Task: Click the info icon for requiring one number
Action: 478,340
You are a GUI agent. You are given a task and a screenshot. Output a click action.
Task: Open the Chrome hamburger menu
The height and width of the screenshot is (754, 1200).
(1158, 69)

========================================

• _What to produce_
Copy out every line of the entries above without changing a single character.

• _Full answer_
Task: Click the info icon for requiring one number
Action: 478,340
You are a GUI agent. You are given a task and a screenshot. Output a click action.
Task: Open the Chrome hamburger menu
The height and width of the screenshot is (754, 1200).
(1158, 69)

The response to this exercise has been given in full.